- _What the task requires_
Keep every line in which "Bolts" occurs and drop the rest of the data.

--- --- ---

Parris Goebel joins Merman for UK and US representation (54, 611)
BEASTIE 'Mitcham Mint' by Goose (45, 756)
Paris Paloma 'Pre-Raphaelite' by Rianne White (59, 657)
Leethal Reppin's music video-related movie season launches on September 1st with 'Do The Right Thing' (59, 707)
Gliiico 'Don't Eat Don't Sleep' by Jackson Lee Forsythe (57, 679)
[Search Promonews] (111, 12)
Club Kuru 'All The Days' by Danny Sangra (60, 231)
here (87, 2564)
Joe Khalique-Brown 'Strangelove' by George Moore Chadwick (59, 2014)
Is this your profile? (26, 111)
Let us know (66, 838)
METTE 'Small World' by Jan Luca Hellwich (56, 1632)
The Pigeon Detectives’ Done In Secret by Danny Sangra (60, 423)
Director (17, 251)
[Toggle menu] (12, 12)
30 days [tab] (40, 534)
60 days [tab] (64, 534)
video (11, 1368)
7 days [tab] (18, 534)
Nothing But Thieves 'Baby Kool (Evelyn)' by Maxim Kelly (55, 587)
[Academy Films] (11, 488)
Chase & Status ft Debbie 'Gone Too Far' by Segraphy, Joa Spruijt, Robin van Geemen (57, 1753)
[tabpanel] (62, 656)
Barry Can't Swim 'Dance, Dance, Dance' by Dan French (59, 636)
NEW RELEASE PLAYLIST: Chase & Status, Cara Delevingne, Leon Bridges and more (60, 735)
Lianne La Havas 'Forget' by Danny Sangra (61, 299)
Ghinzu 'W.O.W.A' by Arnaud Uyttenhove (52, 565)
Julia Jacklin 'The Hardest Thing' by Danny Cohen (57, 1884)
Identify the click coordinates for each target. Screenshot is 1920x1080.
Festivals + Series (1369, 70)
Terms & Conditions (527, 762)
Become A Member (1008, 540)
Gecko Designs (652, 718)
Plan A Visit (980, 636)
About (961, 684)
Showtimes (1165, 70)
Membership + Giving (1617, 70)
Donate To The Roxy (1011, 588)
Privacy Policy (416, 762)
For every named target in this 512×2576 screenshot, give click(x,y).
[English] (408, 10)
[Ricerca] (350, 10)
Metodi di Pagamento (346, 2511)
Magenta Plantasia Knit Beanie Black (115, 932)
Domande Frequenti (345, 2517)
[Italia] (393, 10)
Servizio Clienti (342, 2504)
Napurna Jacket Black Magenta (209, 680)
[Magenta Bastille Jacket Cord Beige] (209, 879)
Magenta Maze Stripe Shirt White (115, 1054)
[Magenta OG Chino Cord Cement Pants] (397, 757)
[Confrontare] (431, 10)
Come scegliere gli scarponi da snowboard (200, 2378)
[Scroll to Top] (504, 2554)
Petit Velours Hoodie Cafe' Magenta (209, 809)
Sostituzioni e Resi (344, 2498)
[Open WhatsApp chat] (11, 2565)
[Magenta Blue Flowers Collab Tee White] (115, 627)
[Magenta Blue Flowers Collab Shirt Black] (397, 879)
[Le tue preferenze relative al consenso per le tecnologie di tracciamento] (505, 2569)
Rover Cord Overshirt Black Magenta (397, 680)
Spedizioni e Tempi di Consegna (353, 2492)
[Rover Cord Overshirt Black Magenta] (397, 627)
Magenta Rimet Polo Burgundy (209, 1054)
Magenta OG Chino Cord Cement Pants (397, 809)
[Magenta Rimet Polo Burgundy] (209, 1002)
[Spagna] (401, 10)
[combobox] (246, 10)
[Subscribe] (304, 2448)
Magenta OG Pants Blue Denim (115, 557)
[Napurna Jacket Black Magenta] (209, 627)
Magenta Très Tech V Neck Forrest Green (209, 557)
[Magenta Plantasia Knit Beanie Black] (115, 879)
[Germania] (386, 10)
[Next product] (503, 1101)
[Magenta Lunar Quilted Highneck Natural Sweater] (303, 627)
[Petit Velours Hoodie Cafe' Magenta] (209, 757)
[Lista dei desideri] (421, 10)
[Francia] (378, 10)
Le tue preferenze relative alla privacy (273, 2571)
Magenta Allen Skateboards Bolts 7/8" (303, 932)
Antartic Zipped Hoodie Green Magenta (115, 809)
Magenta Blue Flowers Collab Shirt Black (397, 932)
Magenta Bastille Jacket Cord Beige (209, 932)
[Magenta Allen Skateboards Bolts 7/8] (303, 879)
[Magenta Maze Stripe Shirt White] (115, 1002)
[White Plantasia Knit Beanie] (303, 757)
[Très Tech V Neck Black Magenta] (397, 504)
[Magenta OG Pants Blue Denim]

--- --- ---

- _Solution for this exercise_
Magenta Allen Skateboards Bolts 7/8" (303, 932)
[Magenta Allen Skateboards Bolts 7/8] (303, 879)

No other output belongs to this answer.